This Sale Deed is made on [DATE], between Company A, having its registered office at [ADDRESS], hereinafter referred to as the "Seller", and Company B, having its registered office at [ADDRESS], hereinafter referred to as the "Buyer".
The Transaction includes all of Seller's right, title, and interest, if any, to all real estate, buildings, improvements, appurtenances, and fixtures. Fixtures shall include all things that are embedded in the land or attached to any buildings and cannot be removed without damage to the Property.
In addition to the real property, the following personal items shall be included in the sale: _________.
The following currently existing fixtures on the Property shall be excluded from the sale: ____________.
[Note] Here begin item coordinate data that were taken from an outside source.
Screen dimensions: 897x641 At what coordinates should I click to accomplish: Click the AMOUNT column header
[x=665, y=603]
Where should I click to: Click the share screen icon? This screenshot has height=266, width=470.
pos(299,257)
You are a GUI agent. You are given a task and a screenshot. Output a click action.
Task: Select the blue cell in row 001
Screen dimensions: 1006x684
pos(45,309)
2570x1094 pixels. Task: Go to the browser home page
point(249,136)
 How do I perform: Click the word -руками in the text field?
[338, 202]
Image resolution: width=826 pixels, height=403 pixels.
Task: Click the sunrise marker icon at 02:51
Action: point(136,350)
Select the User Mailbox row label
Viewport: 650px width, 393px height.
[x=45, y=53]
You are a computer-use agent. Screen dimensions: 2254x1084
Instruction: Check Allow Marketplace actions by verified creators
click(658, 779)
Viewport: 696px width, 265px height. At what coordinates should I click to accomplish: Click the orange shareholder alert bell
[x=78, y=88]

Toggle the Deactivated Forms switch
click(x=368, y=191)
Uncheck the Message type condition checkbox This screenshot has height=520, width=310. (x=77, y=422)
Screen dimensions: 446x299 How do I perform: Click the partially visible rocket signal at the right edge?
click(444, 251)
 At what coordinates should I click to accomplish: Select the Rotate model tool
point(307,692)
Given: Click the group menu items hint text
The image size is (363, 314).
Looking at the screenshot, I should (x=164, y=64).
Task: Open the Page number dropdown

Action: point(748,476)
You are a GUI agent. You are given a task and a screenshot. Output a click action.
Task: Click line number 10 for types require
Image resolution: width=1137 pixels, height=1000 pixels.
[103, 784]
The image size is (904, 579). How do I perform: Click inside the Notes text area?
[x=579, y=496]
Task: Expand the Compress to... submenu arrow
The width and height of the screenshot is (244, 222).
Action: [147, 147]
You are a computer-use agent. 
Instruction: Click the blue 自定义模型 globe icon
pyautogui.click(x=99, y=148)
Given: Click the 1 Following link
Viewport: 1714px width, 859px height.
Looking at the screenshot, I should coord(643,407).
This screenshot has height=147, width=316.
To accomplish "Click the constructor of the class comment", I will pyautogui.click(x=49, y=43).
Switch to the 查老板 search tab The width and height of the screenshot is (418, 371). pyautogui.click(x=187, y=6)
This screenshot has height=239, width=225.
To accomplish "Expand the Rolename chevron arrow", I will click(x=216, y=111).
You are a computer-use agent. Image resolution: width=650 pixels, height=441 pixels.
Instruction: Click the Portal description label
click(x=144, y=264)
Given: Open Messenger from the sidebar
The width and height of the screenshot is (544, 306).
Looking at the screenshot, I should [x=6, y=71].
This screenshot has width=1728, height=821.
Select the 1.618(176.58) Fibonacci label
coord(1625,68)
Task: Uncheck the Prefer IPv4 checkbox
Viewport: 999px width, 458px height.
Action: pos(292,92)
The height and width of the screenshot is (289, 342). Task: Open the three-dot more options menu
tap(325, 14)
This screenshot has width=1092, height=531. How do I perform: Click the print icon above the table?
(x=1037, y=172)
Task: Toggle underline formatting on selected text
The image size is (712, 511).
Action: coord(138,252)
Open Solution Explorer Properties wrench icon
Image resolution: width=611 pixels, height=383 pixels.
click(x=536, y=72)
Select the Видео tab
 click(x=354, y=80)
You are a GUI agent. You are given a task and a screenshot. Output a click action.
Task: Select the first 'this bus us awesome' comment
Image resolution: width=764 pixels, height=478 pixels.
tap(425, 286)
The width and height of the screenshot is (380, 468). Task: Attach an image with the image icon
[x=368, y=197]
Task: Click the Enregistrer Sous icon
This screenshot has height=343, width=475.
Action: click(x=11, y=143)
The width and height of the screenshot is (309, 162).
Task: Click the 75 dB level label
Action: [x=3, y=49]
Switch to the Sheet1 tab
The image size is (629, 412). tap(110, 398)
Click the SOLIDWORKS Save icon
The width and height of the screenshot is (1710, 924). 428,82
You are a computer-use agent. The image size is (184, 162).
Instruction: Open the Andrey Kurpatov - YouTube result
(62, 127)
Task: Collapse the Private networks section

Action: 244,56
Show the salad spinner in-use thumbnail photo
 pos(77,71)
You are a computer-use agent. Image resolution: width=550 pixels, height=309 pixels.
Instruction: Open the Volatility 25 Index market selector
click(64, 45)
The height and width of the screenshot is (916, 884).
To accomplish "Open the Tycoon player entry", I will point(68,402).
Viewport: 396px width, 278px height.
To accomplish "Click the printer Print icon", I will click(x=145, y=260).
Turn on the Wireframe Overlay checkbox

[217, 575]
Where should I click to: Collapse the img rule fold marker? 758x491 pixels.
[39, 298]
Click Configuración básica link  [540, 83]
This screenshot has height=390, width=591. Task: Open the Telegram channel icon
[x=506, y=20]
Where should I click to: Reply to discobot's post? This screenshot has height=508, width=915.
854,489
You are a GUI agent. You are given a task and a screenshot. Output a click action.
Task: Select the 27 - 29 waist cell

Concurrent with the execution of this Agreement, the Buyer shall deposit with the Seller or the Seller's escrow agent an earnest money deposit (the "Deposit") of $________________, due upon the signing of this Agreement, the receipt of which is hereby acknowledged, as earnest money and a partial payment of the consideration under the Agreement, to be held in escrow pursuant to this Agreement. In the event that the purchase and sale shall be consummated pursuant to the terms of this Agreement, the Seller or Seller's escrow agent shall, at such closing, deliver to Seller the Deposit, and Buyer shall be given credit toward the purchase price for the payment of the Deposit.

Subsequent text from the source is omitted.